Et puis Grim est mort.

Grim a été le premier, mais l'un après l'autre, tous mes gars ont péri. Ils ont tous attrapé la même maladie que celle qui va m'emporter. Tant qu'on en a eu la force, on les a enterrés. Ensuite, on les a jetés à l'eau. Finalement, on les a simplement envoyés à l'autre bout de la caverne quelques jours avant que la maladie ait raison d'eux.

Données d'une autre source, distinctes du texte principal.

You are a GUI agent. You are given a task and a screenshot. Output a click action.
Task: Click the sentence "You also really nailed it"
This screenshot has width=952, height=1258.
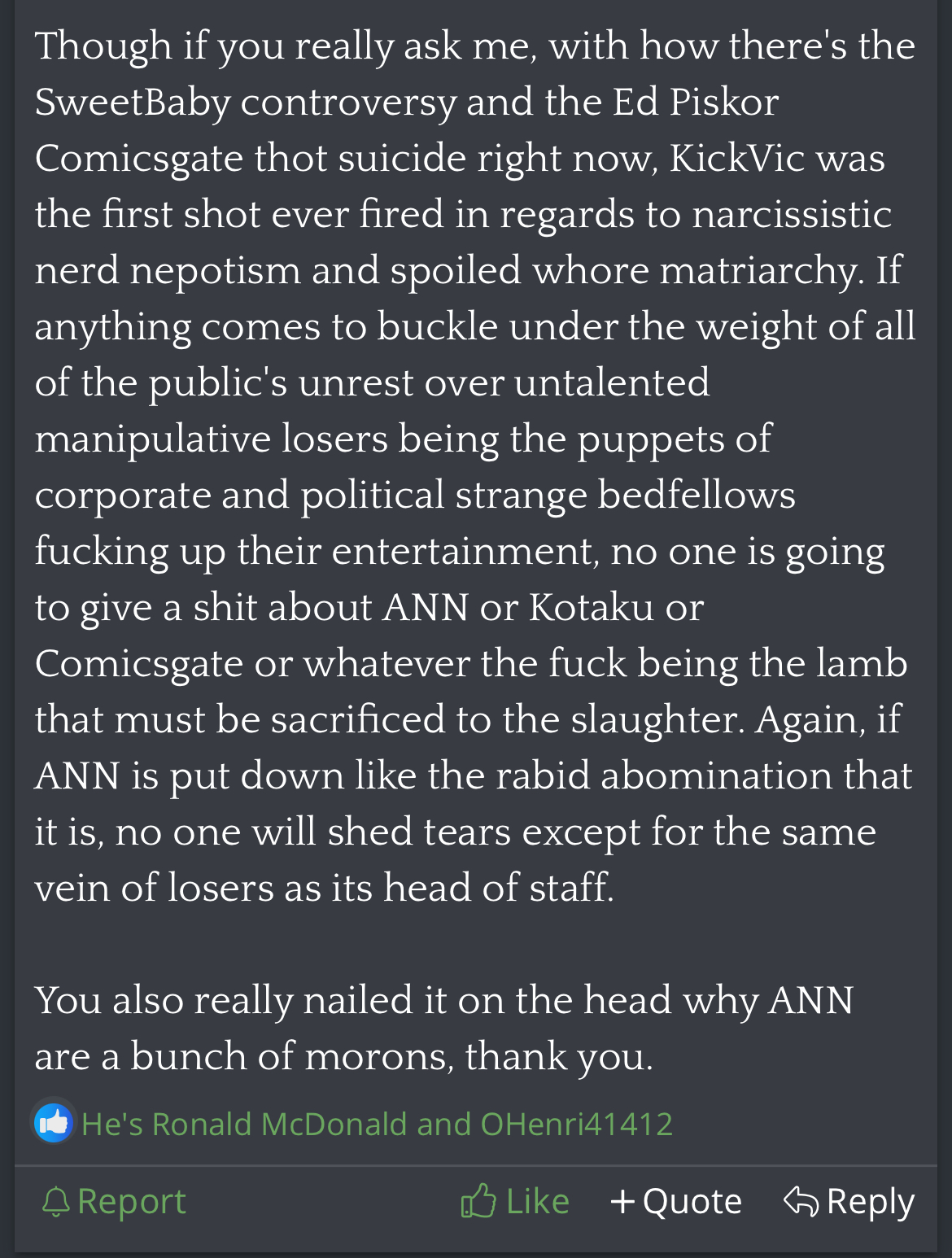pos(444,1028)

Je suis le dernier, et je suppose que c'est logique... Le grand capitaine Dugal, vaincu par Fasil Umbranox et enterré vivant à jamais. Je me demande ce qu'il est advenu d'Anvil. On a probablement laissé brûler la ville et le vent s'est chargé d'emporter ses cendres vers la mer. Umbranox est sûrement retourné à la Cité impériale pour se faire taper sur l'épaule et récolter titres et terres...

Comme je l'ai dit au début, je ne m'attends pas à ce qu'on lise ceci, mais si par chance vous découvrez ma carcasse au fond de ce trou, rendez service à un vieux marin : trouvez les descendants de cette vieille baderne d'Umbranox et passez-leur le bonjour de Torradan ap Dugal.